Dhruva Rao interned at Artoo for two weeks in July, 2018. This piece was written by him, in order to encapsulate some of his learnings and experiences during his short stint here.
Most movie buffs would attribute ‘Artoo’ to the loyal and widely loved robot R2D2 from Star Wars. Sameer Segal, co-founder and CEO of the eponymous FinTech, mused that it represented the company’s unflinching loyalty to the dozens of banks and lakhs of underprivileged people that it served. Within a week of my internship here I realised that he wasn’t joking. I saw traces of the beloved robot in every employee working there, all the way from the software team and design guys to the sales team and account managers. Though Artoo doesn’t impose minimum employee hours or reward overtime, I routinely saw people clocking in well over the eight-hour workday and working to resolve issues at ungodly hours.
They know who they were working for — the poor farmer who could have escaped the vicious cycle of moneylenders if only he could have availed a good loan, and the village lady who could have broken free from an abusive household if only she could have found the money to buy herself a sewing machine. It is a shared sense of purpose that leads them to plough forward, and makes them a family.
I joined Artoo as an intern, with a desire to learn how to become a mobile developer. Artoo gave me a chance by allowing me to design an app for them that would allow them to switch their devices between servers (long story — I might get into that some other day). Though the task was challenging and was entirely new to me, I thoroughly enjoyed it. It taught me how to use resources online, consult people, and as a whole learn how to teach myself to do something new. Mentoring me was a brilliant developer at Artoo whose name is Sachin. Putting myself in his place, I would have probably gone crazy answering all the questions that I asked him. He took it upon himself to patiently explain to me the simplest of things as well as the craziest of concepts, even putting his own work on hold. I even got to have conversations with people in sales and product design which gave me a much better idea of how a startup works.
As intense as the learning experience at Artoo was for me, there were also a plethora of lighter moments; lunchtime at Artoo, in fact, deserves an article of its own. The midday meal is probably the only thing that divides the Artoo employees. Roughly half the people bring their lunchboxes from home and huddle around the 2*6 feet table in the center of the office — the ‘colly’ — while the rest opt to take a trip to the nearest eatery. In a matter of minutes, the conversation redirects from machine learning and behavioural science to Champak and Marvel’s Avengers. You would typically see Abhineet — the Indian Schwarzenegger (the veins on his muscles are bigger than my muscles) — taking over a fourth of the table, while Lohit prowls around taking a bite out of every tiffin, with Sameer occasionally dropping by, pulling someone or the other’s leg, or basking in the happy-glow-aftermath of a deal that he’s managed to seal. There’s also a once a week ritual at Artoo whereby someone brings doughnuts, gulab jamuns, or any other sweet, and leaves it on the ‘colly’ with a group message on the common chat declaring it open season. At that moment all diets are put on hold, all cheat days are encashed, and it is every man for himself. Artoo is united by its common vision but divided by food.

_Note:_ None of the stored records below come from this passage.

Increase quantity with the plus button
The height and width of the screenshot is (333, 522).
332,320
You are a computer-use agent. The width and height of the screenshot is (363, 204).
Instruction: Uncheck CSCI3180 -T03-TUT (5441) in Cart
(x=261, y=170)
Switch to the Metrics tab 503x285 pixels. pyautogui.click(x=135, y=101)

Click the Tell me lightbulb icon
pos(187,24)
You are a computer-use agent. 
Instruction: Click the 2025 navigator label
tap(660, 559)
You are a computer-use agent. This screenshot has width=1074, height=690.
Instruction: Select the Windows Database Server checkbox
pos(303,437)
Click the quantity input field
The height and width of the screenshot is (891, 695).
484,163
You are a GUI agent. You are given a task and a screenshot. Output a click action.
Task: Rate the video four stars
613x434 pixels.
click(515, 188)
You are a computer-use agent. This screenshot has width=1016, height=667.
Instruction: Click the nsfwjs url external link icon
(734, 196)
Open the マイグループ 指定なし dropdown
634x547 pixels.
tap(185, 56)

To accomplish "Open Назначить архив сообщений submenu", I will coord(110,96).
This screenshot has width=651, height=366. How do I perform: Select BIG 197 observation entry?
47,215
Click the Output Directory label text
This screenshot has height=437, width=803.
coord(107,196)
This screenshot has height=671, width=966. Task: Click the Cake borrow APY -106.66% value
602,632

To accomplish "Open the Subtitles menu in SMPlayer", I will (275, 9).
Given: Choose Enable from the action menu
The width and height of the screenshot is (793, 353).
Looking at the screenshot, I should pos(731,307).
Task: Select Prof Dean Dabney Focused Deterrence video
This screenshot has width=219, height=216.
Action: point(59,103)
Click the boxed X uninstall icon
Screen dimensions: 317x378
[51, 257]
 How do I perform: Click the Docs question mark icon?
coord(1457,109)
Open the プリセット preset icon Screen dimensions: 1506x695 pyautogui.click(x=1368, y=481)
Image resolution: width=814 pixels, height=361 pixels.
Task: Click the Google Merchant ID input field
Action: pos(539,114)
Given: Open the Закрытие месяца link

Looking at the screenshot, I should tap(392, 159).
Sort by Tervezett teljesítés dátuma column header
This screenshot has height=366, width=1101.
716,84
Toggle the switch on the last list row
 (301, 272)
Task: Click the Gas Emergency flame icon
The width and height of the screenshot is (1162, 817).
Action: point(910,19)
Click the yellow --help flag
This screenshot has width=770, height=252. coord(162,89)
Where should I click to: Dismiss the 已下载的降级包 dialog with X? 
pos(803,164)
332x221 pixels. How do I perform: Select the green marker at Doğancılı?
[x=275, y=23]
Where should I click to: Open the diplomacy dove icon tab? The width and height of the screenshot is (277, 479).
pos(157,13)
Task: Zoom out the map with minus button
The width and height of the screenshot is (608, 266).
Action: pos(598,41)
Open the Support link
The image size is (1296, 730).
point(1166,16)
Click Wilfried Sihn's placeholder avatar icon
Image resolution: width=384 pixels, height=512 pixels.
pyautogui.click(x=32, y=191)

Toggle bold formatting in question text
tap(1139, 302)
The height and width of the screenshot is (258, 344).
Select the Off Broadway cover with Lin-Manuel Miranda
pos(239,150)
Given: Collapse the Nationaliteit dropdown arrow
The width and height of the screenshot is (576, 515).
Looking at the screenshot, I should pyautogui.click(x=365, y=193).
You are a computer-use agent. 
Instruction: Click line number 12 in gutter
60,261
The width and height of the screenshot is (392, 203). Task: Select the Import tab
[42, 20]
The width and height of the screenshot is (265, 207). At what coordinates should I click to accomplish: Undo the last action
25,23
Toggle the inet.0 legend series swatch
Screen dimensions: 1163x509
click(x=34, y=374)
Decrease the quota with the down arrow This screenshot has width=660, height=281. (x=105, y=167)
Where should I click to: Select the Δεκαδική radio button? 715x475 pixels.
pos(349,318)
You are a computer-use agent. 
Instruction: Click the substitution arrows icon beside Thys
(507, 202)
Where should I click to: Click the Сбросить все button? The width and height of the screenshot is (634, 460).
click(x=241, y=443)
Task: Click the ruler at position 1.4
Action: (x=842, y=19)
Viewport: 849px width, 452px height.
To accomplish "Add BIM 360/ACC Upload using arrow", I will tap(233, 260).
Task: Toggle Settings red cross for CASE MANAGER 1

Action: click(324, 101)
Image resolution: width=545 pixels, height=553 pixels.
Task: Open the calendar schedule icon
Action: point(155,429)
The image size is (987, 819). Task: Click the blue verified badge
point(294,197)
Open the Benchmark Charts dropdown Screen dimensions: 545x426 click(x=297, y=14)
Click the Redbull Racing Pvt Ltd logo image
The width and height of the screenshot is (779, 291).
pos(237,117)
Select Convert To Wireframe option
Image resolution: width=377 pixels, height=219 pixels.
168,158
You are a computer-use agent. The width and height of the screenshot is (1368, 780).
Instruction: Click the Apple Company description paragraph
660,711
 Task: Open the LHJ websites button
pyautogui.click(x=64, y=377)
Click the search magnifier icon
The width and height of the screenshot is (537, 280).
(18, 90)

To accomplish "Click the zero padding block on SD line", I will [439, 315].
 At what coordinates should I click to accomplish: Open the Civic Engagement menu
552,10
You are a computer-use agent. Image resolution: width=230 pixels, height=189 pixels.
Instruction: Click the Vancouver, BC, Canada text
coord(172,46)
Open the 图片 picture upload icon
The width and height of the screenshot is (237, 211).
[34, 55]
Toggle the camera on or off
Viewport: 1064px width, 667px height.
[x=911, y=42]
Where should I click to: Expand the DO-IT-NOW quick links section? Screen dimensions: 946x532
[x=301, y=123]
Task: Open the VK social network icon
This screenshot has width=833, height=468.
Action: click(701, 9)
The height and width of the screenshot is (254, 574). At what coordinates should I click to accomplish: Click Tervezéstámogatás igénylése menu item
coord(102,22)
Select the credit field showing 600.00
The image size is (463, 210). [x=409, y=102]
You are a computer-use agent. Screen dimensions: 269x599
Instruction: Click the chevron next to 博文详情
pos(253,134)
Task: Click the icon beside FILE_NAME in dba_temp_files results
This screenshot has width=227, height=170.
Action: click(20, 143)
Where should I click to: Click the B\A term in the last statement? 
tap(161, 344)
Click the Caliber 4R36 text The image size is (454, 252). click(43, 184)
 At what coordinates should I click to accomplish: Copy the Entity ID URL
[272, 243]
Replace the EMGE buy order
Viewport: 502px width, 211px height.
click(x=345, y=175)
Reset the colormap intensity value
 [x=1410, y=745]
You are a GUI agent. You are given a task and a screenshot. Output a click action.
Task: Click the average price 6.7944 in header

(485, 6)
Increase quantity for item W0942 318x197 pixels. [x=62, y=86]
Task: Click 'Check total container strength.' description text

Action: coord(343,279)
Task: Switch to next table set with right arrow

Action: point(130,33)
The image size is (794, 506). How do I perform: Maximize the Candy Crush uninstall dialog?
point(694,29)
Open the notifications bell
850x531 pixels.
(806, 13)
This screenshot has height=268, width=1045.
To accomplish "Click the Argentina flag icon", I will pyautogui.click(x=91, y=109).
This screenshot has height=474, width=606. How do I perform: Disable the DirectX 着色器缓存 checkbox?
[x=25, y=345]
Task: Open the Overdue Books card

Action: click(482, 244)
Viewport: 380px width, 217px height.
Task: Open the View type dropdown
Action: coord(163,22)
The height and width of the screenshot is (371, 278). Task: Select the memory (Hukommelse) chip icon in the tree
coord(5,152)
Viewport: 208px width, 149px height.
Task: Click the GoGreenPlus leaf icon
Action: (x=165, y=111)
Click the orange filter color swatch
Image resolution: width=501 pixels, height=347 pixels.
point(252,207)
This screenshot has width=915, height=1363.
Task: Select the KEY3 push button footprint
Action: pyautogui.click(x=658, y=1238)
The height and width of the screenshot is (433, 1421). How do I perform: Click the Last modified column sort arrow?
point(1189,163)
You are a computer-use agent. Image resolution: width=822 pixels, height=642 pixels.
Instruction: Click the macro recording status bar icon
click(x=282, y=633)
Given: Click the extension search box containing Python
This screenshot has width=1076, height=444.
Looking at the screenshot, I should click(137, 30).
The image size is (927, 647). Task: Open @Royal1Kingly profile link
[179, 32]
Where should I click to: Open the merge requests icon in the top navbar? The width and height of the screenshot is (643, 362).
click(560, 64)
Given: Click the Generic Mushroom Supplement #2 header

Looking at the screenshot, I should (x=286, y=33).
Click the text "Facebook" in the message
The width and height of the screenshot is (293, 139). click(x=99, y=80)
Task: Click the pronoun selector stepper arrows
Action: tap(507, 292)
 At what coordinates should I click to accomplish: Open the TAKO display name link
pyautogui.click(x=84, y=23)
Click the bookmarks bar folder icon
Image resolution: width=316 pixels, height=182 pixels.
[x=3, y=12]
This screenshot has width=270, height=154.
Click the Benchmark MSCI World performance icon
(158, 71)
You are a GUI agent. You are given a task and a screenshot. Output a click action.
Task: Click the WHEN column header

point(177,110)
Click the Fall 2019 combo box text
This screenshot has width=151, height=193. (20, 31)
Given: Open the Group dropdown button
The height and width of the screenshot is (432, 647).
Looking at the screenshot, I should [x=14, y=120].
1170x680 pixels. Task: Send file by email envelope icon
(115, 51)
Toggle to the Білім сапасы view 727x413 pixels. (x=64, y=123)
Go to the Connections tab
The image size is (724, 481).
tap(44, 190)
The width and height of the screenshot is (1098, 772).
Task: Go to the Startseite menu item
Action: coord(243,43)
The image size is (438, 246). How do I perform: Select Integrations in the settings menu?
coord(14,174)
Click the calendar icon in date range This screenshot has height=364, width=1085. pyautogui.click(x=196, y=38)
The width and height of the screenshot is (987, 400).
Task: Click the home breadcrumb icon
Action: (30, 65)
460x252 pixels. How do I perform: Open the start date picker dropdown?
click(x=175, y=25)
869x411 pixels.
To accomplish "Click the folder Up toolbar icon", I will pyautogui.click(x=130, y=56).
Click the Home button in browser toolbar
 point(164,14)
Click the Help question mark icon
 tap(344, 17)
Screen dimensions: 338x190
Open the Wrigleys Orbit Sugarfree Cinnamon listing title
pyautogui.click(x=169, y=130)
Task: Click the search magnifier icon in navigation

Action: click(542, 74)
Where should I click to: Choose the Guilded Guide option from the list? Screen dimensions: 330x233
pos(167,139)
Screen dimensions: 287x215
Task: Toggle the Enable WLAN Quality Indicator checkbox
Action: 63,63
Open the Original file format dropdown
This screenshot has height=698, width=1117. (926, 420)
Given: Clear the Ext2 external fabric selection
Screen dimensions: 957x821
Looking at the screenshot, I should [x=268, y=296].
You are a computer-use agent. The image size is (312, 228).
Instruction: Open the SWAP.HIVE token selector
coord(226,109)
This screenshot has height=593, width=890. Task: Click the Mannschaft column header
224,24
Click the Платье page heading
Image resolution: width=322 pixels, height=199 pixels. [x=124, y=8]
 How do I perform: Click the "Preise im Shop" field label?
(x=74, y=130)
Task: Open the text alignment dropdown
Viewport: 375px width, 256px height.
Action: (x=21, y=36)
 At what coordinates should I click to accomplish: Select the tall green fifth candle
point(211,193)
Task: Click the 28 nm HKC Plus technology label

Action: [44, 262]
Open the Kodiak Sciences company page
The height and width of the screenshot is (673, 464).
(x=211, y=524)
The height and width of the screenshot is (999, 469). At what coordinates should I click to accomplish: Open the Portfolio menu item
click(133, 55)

And speaking of common vision, something that I realised that everyone shares, is this streak within us, the desire to make a difference. My two weeks at Artoo was the closest I’ve ever gotten to discovering that streak. Suddenly, the high paying consulting job at McKinsey doesn’t seem that lucrative. Maybe I’d rather bring a smile to a million faces than earn a million dollars. Maybe I’d rather be remembered than just be a memory. Make a difference, join Artoo.